What the Wailers achieved with Catch a Fire (1973) and Burnin' (1973) was the sound of a small island colonizing the world's imagination. The rhythm section of Aston "Family Man" Barrett on bass and his brother Carlton on drums created a pocket so deep that every subsequent reggae record has had to find its way within it. The I-Threes -- Rita Marley, Marcia Griffiths, and Judy Mowatt -- added harmonies that lifted the songs into something close to prayer. "No Woman, No Cry" became a global standard not because of its sorrow but because of its warmth, the way the voice refuses to let the memory fade. "Redemption Song," recorded solo with only an acoustic guitar, proved that Marley could strip away every instrument and still hold a room. The message of Rastafari -- repatriation, resistance, the divinity of Haile Selassie -- reached ears that would never have heard it otherwise, carried by melodies that refused to sound like politics.

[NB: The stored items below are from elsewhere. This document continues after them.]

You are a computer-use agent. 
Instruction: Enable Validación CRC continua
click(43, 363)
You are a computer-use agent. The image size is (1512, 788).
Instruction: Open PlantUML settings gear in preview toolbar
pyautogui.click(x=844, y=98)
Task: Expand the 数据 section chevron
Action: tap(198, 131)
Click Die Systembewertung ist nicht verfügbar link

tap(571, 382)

He was thirty-six when he died, and the body of work he left behind has not aged a decade. The Wailers continue to tour under the name of the band, but the sound they make is the sound of a man who knew he did not have long and decided that every track needed to be worth leaving behind. "One Love" is played at weddings, funerals, peace rallies, and sporting events. It has become the most universal secular hymn in popular music, and no one remembers a time before it existed. Marley did not just bring reggae to the world. He brought Jamaica itself, in all its complication and beauty, and dared the world to keep up.
Bob Marley & The Wailers were profiled in the documentary, Marley, in 2012.